Jim ist ein aufgeweckter kleiner Junge. Ab und an rutscht ihm auf der großen Reise schon das Herz in die Hose, aber mit Lukas an seiner Seite kann nichts passieren. Wenn es nötig ist, dann beweist auch Jim einen Löwenmut.
Was man definitiv erwähnen muss ist, dass die Szenen nicht an die heutige Zeit angepasst wurden, was wahrscheinlich auch relativ schwierig wäre, ohne den Sinn des Buches zu verändern. Bei einigen Kinderbüchern wurde dies ja gemacht, wie z. B. mit Pippi Langstrumpf, wo es aber den Sinn nicht verändert. Hier wäre es sicher an einigen Stellen auch möglich, aber wohl eher nicht im gesamten Buch. Jim Knopf ist ein Neger (so nennt König Alfons der Viertel-vor-Zwölfte Jim nach wie vor) und Frau Waas findet, dass seine schwarze Farbe ganz bezaubernd zu ihre rosafarbenen Einrichtung passt. So ziehen sich durch dieses Buch so einige Szenen, bei denen einem heute doch ein Schaudern über den Rücken läuft. Es ist von den Figuren nicht böse gemeint, denn alle lieben den kleinen schwarzen Jim Knopf, dennoch ist es, aus heutiger Sicht, eindeutig rassistisch und würde heute so nicht mehr geschrieben werden. Ich bin ein bisschen zwiegepalten, wie ich das finden soll. Mir hat es die Hörfreude nicht getrübt, ich bin nur kurz innerlich zusammengezuckt, aber ich kann durchaus nachvollziehen, dass sich Betroffene davon sehr berührt fühlen und ein solches Buch nicht hören möchten.

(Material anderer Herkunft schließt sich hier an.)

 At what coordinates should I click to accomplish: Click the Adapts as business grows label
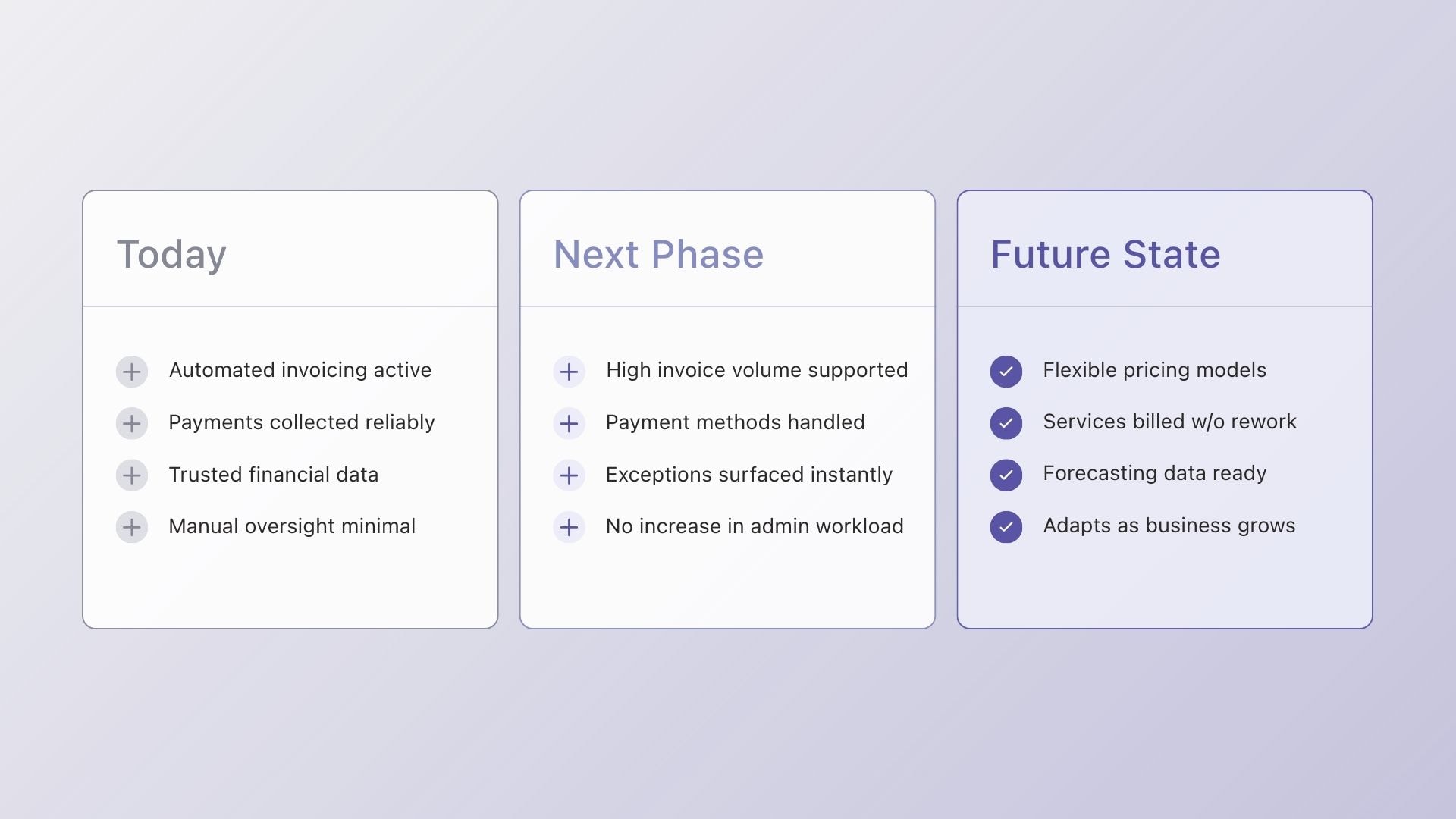coord(1169,526)
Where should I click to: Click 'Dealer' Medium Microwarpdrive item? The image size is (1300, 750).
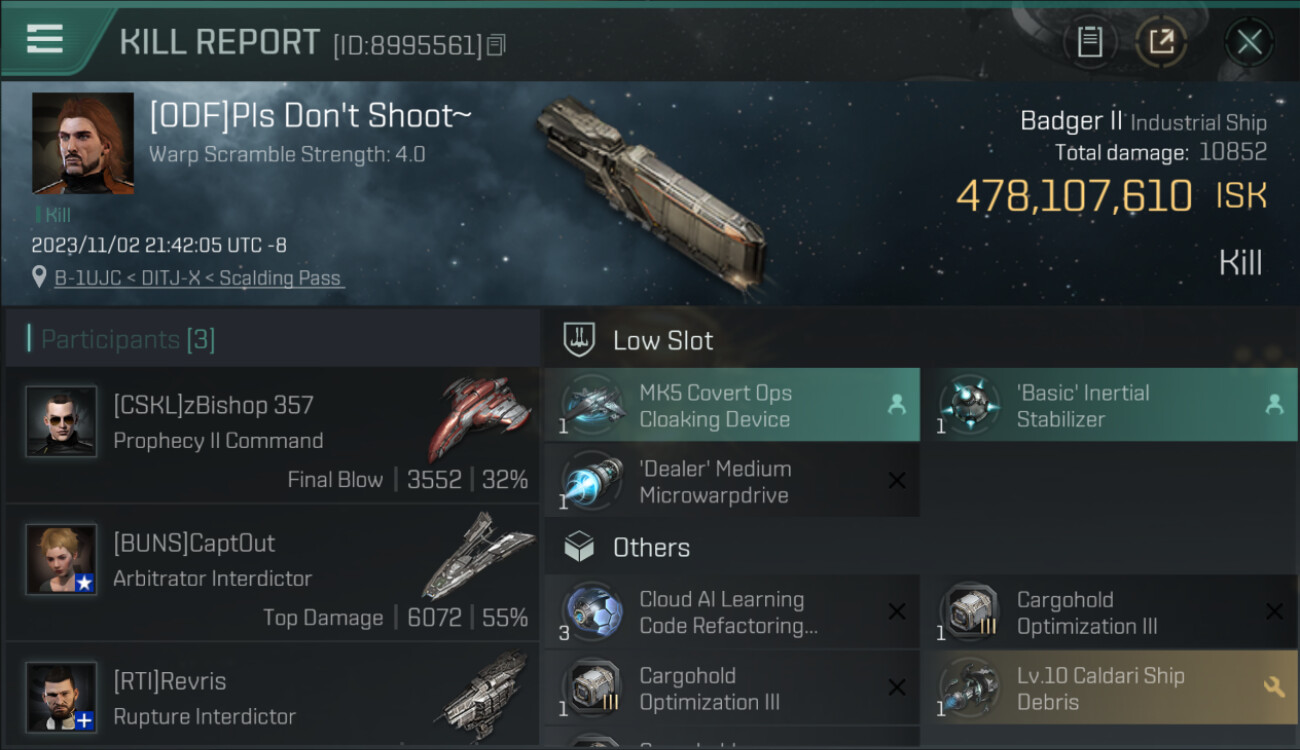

Nicht schlimm finde ich persönlich, dass auch die Kinder so beschrieben sind, wie es eben zu der Zeit, als Michael Ende Bücher geschrieben hat, war. Die Mädchen haben Angst, als sie auf Emma unterwegs sind, eben weil Mädchen nicht mutig sind und Li Si freut sich total über ein Waschbrett, das sie von Jim zur Verlobung erhält. Ich weiß, dass auch dies einigen Lesern sauer aufstoßen könnte. Mich persönlich stört sowas nicht. Aber ich will es hier erwähnen, dann kann jeder selbst entscheiden, ob er eine solche Geschichte hören möchte bzw. seinen Kindern zum hören geben will.
Tja… was soll ich sagen. Ich habe lange überlegt, wieviele Federn ich vergebe. Darf man einem Buch, das aus heutiger Sicht eindeutig rassistische Inhalte besitzt eigentlich 5 Sterne geben? Ich weiß es ehrlich gesagt nicht wirklich. Ich weiß aber, dass ich mich letzten Endes für 5 Sterne entschieden habe. Ich liebe Jim Knopf und Lukas als Figuren und ich liebe die Gesamtgeschichte. Ich finde die Abenteuer von Jim und Lukas nach wie vor unheimlich spannend geschrieben und habe jede einzelne Minute des Buches genossen. Bei Jim Knopf und Lukas der Lokomotivführer handelt es sich um einen Kinderbuchklassiker, der aus meiner Sicht einfach grandios geschrieben ist. Sicher muss man darüber diskutieren und den Kindern, denen man es vorliest vermitteln, dass einiges in dem Buch heute gesellschaftlich nicht mehr angebracht ist, aber das macht das Buch für mich nicht weniger zu einem Meisterwerk seiner Zeit. Der wunderbare Sprecher, Christoph Maria Herbst, schafft es, nochmal eine Schippe draufzulegen und den Hörer in den Bann der Geschichte zu ziehen.
Jeder muss für sich entscheiden, ob er das Buch heute noch hören möchte oder nicht.